_What to work on_.
In the material below, find how many lines contain the string "output". Write only that number.
**** Data provided
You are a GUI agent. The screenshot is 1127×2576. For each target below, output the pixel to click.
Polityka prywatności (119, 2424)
********
**** Data provided
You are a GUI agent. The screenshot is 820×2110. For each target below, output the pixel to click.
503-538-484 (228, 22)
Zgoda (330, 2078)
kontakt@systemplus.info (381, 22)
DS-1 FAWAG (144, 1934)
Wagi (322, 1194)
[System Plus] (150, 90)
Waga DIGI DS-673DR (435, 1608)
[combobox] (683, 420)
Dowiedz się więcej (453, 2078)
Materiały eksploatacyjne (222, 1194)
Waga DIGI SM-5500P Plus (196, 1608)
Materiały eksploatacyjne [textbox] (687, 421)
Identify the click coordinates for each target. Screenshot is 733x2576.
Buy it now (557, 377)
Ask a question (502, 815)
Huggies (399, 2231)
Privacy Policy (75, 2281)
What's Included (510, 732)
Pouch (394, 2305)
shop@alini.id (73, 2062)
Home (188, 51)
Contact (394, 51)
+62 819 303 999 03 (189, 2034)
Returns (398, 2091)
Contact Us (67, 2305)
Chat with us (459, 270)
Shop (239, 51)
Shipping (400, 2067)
********
**** Data provided
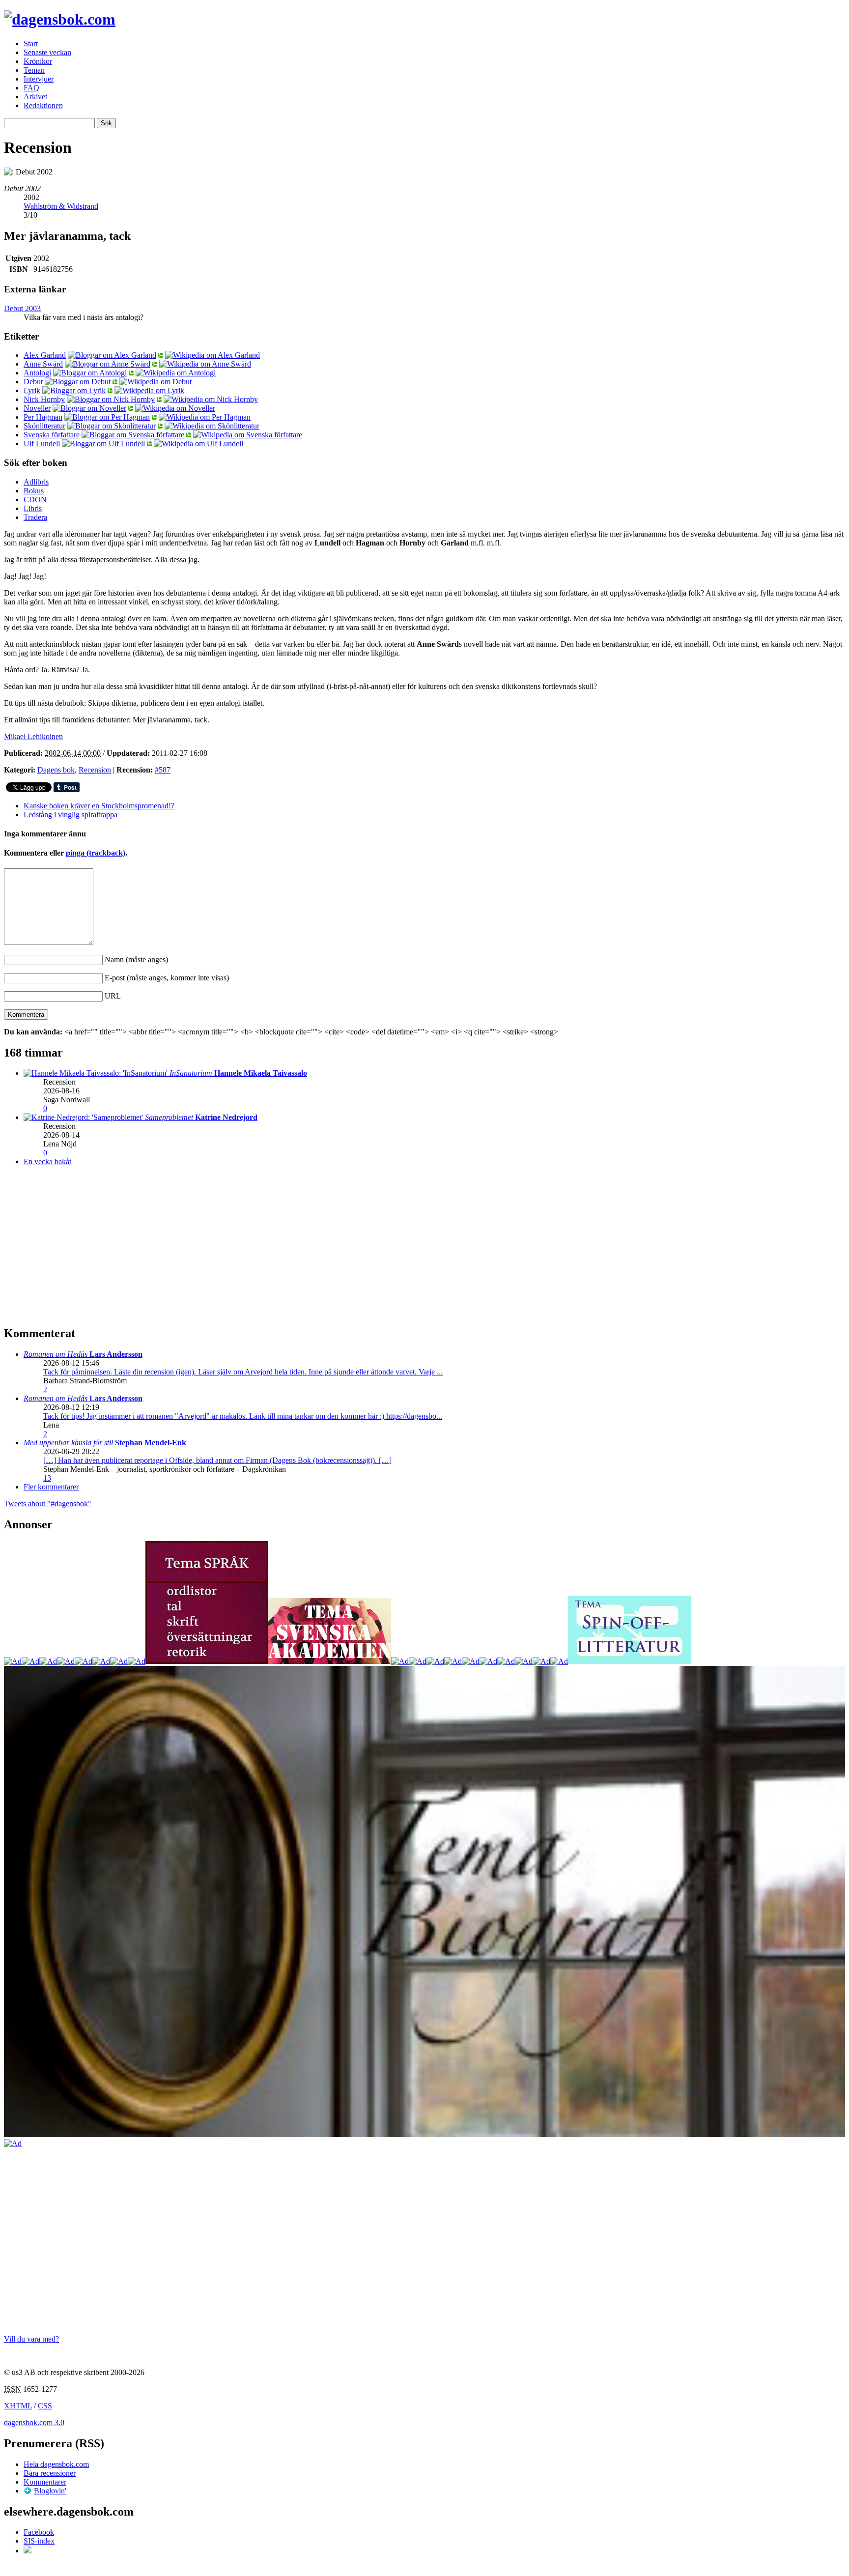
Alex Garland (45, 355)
********
_Written reply_.
2